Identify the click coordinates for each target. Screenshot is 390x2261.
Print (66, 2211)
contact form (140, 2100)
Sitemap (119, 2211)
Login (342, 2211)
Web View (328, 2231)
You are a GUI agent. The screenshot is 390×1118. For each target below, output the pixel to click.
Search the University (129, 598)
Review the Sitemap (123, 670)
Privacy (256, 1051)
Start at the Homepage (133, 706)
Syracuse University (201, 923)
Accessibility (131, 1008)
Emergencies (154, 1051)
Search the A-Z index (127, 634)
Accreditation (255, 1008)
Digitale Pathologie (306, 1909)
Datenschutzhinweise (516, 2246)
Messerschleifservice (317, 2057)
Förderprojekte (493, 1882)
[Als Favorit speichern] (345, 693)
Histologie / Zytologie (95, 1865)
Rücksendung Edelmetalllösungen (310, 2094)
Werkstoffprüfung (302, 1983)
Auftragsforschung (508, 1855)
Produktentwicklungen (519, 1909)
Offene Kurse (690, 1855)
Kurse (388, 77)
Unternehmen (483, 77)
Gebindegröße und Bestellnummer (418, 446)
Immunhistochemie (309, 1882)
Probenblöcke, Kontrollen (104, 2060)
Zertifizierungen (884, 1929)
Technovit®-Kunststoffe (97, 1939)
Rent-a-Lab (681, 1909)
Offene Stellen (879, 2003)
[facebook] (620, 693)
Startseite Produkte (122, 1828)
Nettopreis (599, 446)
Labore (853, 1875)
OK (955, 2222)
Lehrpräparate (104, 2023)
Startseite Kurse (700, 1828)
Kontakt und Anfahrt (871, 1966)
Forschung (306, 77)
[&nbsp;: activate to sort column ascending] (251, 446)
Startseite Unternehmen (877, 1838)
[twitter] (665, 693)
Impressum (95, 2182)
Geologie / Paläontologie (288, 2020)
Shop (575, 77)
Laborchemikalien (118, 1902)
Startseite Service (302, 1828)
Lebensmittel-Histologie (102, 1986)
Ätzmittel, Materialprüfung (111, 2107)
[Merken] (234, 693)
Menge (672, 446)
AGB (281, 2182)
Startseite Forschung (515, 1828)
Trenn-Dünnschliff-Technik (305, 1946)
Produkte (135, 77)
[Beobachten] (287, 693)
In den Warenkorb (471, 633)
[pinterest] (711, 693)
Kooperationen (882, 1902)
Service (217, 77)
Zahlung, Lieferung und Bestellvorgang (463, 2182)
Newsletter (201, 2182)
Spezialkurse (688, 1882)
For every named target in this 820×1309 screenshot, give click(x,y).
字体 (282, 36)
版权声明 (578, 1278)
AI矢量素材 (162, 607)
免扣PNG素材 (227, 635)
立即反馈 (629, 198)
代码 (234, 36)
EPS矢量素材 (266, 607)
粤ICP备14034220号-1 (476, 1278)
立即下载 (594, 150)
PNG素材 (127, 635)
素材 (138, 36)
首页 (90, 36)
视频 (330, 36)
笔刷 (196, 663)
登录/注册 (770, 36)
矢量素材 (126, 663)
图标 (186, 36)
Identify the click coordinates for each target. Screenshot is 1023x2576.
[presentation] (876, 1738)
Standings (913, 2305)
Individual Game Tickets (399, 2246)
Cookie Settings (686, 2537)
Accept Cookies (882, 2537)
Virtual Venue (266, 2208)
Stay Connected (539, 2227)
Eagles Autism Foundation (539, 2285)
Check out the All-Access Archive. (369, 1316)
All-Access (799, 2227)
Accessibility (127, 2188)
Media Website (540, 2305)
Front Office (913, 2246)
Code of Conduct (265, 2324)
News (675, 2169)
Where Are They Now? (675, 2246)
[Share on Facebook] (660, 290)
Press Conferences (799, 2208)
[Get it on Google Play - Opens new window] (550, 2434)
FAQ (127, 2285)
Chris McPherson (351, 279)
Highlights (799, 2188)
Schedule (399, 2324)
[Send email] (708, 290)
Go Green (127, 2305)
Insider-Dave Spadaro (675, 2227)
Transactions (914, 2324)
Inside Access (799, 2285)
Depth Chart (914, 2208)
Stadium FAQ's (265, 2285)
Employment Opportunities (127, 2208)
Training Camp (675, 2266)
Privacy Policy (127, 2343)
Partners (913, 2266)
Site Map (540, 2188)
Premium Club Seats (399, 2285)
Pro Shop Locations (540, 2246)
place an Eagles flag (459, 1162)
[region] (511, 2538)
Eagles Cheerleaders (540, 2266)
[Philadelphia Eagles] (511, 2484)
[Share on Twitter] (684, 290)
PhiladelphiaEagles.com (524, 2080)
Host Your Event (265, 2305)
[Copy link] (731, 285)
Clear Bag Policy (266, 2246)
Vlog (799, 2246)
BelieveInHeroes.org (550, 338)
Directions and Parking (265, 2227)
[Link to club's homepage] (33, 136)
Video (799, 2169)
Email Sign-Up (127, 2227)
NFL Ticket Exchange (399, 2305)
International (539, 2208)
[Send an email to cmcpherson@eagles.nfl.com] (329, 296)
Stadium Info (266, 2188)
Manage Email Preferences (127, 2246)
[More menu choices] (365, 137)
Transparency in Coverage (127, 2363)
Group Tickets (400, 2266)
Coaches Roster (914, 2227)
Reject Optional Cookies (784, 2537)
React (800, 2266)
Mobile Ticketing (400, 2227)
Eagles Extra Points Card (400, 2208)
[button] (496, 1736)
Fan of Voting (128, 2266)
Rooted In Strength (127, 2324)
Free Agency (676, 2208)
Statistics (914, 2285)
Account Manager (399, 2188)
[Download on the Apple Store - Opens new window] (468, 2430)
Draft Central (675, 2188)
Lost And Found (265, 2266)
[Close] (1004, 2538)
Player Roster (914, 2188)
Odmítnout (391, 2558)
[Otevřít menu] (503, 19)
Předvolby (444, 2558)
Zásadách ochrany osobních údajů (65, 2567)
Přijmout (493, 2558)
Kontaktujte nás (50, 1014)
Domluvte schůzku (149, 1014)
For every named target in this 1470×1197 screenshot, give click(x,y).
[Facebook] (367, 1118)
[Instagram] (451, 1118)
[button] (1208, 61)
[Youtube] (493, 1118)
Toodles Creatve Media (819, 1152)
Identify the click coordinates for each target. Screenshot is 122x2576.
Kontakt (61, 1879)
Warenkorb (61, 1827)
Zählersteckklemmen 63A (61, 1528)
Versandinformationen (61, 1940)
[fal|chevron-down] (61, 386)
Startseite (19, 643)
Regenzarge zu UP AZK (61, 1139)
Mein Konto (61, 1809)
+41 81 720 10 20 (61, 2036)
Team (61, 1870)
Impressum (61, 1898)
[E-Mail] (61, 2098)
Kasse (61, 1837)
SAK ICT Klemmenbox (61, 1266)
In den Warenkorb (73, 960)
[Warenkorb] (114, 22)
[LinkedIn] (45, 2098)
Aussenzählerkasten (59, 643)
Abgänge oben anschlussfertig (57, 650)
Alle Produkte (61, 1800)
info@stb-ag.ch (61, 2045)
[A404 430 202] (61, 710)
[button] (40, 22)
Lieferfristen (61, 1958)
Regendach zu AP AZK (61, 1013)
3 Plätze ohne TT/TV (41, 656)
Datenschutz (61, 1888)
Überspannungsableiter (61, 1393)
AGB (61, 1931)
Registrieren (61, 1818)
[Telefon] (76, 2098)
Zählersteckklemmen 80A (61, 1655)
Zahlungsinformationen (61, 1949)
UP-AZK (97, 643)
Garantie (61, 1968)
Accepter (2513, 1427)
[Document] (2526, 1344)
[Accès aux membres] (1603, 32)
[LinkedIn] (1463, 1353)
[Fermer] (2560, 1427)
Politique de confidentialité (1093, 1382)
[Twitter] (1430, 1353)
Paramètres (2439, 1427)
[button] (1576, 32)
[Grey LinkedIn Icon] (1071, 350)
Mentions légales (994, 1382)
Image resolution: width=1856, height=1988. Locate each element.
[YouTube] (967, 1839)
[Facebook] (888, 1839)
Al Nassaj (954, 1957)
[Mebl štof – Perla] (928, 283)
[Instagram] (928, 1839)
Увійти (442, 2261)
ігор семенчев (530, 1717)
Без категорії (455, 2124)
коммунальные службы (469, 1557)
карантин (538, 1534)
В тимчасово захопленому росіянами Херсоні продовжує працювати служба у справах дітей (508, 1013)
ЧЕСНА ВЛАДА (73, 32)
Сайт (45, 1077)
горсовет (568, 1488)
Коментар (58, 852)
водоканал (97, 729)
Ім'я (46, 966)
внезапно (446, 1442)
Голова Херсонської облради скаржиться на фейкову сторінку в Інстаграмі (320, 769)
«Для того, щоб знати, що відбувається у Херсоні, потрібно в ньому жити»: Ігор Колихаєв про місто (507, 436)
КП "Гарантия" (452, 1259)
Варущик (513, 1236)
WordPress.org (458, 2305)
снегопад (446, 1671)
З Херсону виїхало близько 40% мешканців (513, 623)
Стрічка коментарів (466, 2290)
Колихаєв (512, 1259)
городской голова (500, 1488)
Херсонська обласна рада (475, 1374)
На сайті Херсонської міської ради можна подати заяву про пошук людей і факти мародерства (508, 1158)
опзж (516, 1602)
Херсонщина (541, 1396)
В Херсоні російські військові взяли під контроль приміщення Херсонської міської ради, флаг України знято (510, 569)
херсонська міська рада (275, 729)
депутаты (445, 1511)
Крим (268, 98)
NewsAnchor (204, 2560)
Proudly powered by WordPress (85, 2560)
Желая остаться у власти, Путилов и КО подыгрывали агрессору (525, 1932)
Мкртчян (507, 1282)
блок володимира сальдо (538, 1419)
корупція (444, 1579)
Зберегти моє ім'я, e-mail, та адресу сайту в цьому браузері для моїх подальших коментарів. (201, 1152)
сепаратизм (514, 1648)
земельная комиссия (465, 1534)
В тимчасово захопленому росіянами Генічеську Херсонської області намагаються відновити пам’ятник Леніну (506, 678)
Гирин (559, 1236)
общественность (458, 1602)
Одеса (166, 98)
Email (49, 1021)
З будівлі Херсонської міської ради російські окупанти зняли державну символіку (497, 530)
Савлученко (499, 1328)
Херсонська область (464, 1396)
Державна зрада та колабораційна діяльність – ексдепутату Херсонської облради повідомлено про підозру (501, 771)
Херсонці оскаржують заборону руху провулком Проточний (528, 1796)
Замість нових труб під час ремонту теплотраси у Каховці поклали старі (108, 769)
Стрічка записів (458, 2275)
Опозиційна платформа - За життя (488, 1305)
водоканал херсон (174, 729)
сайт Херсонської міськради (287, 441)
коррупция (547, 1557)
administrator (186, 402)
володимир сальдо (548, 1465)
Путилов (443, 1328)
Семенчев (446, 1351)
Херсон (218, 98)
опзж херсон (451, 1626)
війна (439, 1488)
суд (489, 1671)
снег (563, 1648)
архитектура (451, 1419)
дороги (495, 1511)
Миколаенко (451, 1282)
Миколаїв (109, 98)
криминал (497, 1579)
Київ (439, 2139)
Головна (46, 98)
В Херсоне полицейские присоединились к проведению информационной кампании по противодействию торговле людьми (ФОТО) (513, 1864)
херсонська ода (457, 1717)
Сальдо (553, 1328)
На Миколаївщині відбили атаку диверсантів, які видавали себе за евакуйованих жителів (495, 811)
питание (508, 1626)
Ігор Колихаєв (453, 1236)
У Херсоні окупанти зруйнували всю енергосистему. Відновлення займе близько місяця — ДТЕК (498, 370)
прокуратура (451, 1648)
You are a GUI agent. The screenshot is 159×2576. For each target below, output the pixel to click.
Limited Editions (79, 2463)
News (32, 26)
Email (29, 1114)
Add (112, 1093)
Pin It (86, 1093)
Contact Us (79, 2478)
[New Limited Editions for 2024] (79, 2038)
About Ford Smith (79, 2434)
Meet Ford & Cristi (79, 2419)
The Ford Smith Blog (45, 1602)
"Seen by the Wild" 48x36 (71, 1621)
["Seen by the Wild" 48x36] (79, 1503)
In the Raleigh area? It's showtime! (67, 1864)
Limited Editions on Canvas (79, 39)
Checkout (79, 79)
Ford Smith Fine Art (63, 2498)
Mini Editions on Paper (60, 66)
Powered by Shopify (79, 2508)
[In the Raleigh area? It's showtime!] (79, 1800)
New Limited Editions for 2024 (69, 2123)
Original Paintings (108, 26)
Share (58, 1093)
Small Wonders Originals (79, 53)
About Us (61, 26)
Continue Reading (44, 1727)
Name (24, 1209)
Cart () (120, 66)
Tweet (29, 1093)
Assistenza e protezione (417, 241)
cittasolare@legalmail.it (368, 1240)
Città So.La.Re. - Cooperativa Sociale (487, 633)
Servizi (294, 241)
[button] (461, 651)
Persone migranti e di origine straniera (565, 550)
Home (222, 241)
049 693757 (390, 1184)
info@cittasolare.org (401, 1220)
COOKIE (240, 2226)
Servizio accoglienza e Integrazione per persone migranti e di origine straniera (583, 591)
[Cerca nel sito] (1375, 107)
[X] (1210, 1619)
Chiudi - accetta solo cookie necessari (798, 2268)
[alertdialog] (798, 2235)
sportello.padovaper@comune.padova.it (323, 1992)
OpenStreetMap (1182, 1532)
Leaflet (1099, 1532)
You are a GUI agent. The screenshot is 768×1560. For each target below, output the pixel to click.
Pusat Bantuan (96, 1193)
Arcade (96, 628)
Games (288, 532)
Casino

+--

--- EXERCISE DESCRIPTION ---
Look through the entries above and quote exactly the lines from the line with "[Send email] (708, 290)" to the line with "Fan of Voting (128, 2266)", counting both of those lines.

--- WRITTEN ANSWER ---
[Send email] (708, 290)
Go Green (127, 2305)
Insider-Dave Spadaro (675, 2227)
Transactions (914, 2324)
Inside Access (799, 2285)
Depth Chart (914, 2208)
Stadium FAQ's (265, 2285)
Employment Opportunities (127, 2208)
Training Camp (675, 2266)
Privacy Policy (127, 2343)
Partners (913, 2266)
Site Map (540, 2188)
Premium Club Seats (399, 2285)
Pro Shop Locations (540, 2246)
place an Eagles flag (459, 1162)
[region] (511, 2538)
Eagles Cheerleaders (540, 2266)
[Philadelphia Eagles] (511, 2484)
[Share on Twitter] (684, 290)
PhiladelphiaEagles.com (524, 2080)
Host Your Event (265, 2305)
[Copy link] (731, 285)
Clear Bag Policy (266, 2246)
Vlog (799, 2246)
BelieveInHeroes.org (550, 338)
Directions and Parking (265, 2227)
[Link to club's homepage] (33, 136)
Video (799, 2169)
Email Sign-Up (127, 2227)
NFL Ticket Exchange (399, 2305)
International (539, 2208)
[Send an email to cmcpherson@eagles.nfl.com] (329, 296)
Stadium Info (266, 2188)
Manage Email Preferences (127, 2246)
[More menu choices] (365, 137)
Transparency in Coverage (127, 2363)
Group Tickets (400, 2266)
Coaches Roster (914, 2227)
Reject Optional Cookies (784, 2537)
React (800, 2266)
Mobile Ticketing (400, 2227)
Eagles Extra Points Card (400, 2208)
[button] (496, 1736)
Fan of Voting (128, 2266)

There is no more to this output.